So, it’s been a while since I’ve had a moment to post. On Thursday night I stayed up late and got our new blog software working. Even though OS X Server comes with a version of Blojsom I decided to use WordPress. Silly me. I decided that since WordPress 2.0 is in Beta, I would use the Beta version. Well, that wasn’t the brightest of ideas. It was easy to install.
Let me take a moment and say that while I’ve used various Linux distributions for years, I’ll be hard pressed to migrate off OS X. To enable Apache is as simple as using Apple’s Server Admin tool. Nice, easy to use, intuitive GUI. Even though I know the file formats and could manually edit the files, it was far faster than doing it in vi or emacs. Same with MySQL — nice little program to run to enable MySQL at system boot time and it lets you set the privileged user name and password. So, yes, I am lazy. I could have done the same thing in a Linux distribution without a problem but the richness of the UI made doing in in OS X, well, idiot proof.

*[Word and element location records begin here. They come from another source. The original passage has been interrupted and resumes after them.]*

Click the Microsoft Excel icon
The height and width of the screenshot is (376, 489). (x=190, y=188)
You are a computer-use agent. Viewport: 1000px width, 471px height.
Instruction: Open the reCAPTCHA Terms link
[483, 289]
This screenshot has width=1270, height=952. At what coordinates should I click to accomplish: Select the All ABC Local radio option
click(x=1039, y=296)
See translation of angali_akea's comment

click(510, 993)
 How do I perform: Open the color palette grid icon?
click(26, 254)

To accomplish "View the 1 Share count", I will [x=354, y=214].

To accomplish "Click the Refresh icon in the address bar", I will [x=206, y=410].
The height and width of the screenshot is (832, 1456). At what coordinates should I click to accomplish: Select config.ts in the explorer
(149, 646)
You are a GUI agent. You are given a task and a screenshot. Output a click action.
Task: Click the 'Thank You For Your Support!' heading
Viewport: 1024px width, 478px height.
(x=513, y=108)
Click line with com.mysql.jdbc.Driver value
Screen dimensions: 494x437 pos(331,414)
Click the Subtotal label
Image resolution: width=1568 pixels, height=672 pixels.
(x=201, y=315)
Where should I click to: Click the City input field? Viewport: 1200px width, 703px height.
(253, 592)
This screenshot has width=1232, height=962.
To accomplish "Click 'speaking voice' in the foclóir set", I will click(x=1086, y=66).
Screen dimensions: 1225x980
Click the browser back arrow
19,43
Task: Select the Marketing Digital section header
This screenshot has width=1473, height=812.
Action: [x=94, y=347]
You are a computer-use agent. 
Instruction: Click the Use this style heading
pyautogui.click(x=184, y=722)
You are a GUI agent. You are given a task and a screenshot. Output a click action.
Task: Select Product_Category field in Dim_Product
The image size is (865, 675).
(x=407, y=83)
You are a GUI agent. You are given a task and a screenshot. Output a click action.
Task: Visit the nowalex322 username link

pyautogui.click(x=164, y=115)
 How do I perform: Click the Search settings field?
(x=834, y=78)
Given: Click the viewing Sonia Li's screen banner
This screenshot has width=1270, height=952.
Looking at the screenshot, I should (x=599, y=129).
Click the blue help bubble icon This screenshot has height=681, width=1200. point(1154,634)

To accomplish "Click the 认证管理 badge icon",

So, back to WordPress 2.0 Beta 2. It, itself, was easy to install and configure. Rather than do the “mu” version, I went with running three simultaneous instances (figuring I wouldn’t really notice the wasted resources). Moved the content into a separate directory for all of them via sym links (to make going to version 2.0 easier).
Well, it all worked… Until… I tried using Ecto (our preferred blog client). Then strange things started happing. The posts were in seriously wrong timezones. Figuring it was an Ecto issue I played with configs for a long time on the Ecto side. Finally I decided to look in the MySQL database itself. WordPress maintains two database columns for time — “local time” and “GMT” time for each post. We’re in the Eastern timezone. The “GMT” entry in the WordPress database was 10 hours ahead of Eastern and the “Local” time was spot on. Strange. Turns out in the xmlrpc.php file, WordPress (IMHO) has poor logic — they look at the date sent by the blog client (like Ecto). They assume the date is in GMT unless the client includes a timezone. Fair enough. (In Ecto’s case it does not include a timezone). They figure out the “local time” (post_date) correctly. They then call a helper function to convert the time given by the client (Ecto) to GMT. That helper function assumes that the lack of timezone means it’s local time. Oops!
So, WordPress has the same code path making two different assumptions: First it assumes that a given input lacking timezone is “local time” then it assumes that the given input lacking timezone is “GMT”.
Anyway, the new site/themes are active and all seems well.